Das Landessozialgericht Berlin-Brandenburg (Urteil vom 09.10.2025, Az. L 21 U 47/23) entschied, dass ein Softwareentwickler, der sich bei einem Sprung aus dem Fenster nach der Explosion von E-Roller-Akkus verletzte, keinen Anspruch auf Leistungen der gesetzlichen Unfallversicherung hat. Der Vorfall stelle keinen Arbeitsunfall dar, da kein innerer Zusammenhang mit der beruflichen Tätigkeit im Homeoffice bestand.
Explosion von E-Roller-Akkus im Homeoffice
Der Kläger arbeitete als Softwareentwickler und nutzte das Wohnzimmer seiner Berliner Wohnung als Homeoffice.
Im Januar 2021 befand er sich während einer laufenden Telefonkonferenz, als Rauch in den Raum eindrang. Er öffnete die Tür zum Flur, um die Ursache zu ermitteln. In diesem Moment explodierten zwei Akkus seines E-Rollers, die er neben der Wohnungstür gelagert hatte. Es entstand eine Stichflamme, und dichter Qualm breitete sich in der Wohnung aus. Aus Angst vor den Flammen und dem Rauch sprang der Kläger aus dem Fenster im ersten Obergeschoss in den Innenhof.

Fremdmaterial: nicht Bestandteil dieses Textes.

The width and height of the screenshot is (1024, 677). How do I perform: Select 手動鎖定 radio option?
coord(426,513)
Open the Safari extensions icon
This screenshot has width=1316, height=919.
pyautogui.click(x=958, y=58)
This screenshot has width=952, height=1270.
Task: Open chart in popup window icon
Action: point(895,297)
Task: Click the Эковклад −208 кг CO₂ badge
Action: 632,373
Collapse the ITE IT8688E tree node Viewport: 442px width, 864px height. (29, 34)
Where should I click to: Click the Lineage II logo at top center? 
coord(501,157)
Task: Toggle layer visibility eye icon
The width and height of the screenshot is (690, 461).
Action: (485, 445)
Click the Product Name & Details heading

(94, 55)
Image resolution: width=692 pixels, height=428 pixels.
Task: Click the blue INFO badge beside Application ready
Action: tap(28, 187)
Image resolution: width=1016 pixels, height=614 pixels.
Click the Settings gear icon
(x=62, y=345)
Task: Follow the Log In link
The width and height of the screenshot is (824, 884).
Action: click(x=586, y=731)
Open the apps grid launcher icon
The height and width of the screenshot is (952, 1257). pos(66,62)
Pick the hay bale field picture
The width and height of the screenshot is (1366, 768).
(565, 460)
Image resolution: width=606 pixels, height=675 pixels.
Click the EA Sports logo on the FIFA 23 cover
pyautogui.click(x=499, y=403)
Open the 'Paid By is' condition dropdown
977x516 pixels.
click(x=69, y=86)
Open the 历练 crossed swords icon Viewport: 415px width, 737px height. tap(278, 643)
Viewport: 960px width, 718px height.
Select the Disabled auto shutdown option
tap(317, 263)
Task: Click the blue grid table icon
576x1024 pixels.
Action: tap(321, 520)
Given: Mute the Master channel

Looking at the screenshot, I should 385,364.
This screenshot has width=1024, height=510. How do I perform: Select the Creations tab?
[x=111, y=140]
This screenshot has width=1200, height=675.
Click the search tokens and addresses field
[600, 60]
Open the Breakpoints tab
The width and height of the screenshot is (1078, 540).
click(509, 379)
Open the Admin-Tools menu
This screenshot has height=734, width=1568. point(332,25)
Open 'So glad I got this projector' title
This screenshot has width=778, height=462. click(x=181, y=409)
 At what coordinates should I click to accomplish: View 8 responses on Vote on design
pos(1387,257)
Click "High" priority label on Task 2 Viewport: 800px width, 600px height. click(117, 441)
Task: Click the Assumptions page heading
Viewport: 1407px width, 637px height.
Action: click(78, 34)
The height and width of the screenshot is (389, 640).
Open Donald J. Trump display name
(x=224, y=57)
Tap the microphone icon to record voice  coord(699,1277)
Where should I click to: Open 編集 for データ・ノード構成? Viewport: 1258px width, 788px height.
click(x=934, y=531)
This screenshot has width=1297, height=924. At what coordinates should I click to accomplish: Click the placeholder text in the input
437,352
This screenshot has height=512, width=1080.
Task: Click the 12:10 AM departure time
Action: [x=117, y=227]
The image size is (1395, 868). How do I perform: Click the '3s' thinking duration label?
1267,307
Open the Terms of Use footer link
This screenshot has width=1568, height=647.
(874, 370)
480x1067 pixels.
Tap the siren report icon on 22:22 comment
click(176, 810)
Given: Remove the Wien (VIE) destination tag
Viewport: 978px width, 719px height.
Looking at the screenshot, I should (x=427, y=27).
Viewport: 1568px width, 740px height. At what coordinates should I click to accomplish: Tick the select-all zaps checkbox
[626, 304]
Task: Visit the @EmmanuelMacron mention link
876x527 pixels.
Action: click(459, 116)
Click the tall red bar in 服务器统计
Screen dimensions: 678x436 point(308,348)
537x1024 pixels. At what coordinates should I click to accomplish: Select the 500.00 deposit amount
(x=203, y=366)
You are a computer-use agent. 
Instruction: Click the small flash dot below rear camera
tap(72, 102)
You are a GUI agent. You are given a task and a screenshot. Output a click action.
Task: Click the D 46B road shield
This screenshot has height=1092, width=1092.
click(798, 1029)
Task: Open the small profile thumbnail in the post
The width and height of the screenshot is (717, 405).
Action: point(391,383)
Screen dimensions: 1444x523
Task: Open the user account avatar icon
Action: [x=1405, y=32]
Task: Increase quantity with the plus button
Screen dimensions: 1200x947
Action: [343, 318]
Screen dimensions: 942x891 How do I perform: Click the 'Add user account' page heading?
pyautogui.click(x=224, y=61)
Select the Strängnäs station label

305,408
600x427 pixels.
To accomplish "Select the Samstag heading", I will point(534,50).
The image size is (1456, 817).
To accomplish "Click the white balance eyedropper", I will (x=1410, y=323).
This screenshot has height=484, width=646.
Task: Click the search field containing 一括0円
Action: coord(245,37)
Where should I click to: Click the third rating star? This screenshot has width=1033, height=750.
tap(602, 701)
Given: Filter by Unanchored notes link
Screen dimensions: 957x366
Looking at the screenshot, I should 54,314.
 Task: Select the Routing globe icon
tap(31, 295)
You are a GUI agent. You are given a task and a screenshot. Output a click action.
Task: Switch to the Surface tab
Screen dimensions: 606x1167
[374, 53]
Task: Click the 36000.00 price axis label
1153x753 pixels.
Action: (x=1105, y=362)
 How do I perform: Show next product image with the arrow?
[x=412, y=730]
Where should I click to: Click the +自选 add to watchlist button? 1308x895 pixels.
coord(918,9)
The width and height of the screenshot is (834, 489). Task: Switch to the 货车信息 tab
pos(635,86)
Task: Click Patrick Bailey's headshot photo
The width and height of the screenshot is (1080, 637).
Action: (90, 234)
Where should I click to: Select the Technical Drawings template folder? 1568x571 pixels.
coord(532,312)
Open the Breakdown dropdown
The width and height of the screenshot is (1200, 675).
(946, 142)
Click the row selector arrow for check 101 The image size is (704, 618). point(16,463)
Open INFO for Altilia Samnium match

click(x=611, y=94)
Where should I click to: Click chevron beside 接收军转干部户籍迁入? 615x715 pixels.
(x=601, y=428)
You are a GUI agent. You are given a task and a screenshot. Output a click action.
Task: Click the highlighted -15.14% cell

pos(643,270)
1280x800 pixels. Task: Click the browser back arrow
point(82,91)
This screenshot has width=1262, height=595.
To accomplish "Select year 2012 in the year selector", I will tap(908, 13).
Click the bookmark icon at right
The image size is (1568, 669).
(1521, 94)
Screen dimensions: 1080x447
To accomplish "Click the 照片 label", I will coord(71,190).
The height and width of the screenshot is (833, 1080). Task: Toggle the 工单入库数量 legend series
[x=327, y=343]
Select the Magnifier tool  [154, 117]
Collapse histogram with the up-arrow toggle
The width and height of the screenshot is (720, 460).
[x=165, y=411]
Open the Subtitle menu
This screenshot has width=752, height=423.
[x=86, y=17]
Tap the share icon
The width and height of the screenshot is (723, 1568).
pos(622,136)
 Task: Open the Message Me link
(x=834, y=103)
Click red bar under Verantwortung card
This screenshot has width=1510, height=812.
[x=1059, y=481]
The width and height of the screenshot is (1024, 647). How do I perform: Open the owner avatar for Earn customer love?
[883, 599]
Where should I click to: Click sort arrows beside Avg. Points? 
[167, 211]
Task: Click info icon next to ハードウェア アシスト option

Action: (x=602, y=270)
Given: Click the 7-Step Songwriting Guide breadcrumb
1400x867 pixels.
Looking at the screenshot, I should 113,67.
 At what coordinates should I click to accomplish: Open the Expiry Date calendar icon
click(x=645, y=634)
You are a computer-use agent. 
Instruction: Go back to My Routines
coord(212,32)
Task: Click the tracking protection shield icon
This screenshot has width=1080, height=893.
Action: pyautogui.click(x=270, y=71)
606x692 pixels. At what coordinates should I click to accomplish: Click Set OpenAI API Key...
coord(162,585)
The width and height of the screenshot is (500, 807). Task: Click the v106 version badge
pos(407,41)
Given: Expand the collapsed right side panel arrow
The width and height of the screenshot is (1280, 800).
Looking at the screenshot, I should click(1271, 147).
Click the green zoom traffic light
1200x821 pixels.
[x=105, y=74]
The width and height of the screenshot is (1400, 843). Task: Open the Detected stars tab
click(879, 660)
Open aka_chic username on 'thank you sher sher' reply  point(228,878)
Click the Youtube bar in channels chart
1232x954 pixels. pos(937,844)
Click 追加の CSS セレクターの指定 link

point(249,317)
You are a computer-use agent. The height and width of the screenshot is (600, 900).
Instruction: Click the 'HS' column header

Dabei zog er sich Brüche an beiden Füßen zu.
Die Feuerwehr stellte später fest, dass ein technischer Defekt in einem der Akkus den Brand verursacht hatte. Der Mann meldete den Vorfall seiner Berufsgenossenschaft als Arbeitsunfall. Diese lehnte eine Anerkennung ab, da kein Zusammenhang zwischen dem Unfall und der beruflichen Tätigkeit bestand.
Der Softwareentwickler erhob daraufhin Klage beim Sozialgericht Berlin, das jedoch seine Sicht nicht teilte und die Klage abwies. Er legte Berufung ein, doch auch das Landessozialgericht bestätigte die Entscheidung der Berufsgenossenschaft.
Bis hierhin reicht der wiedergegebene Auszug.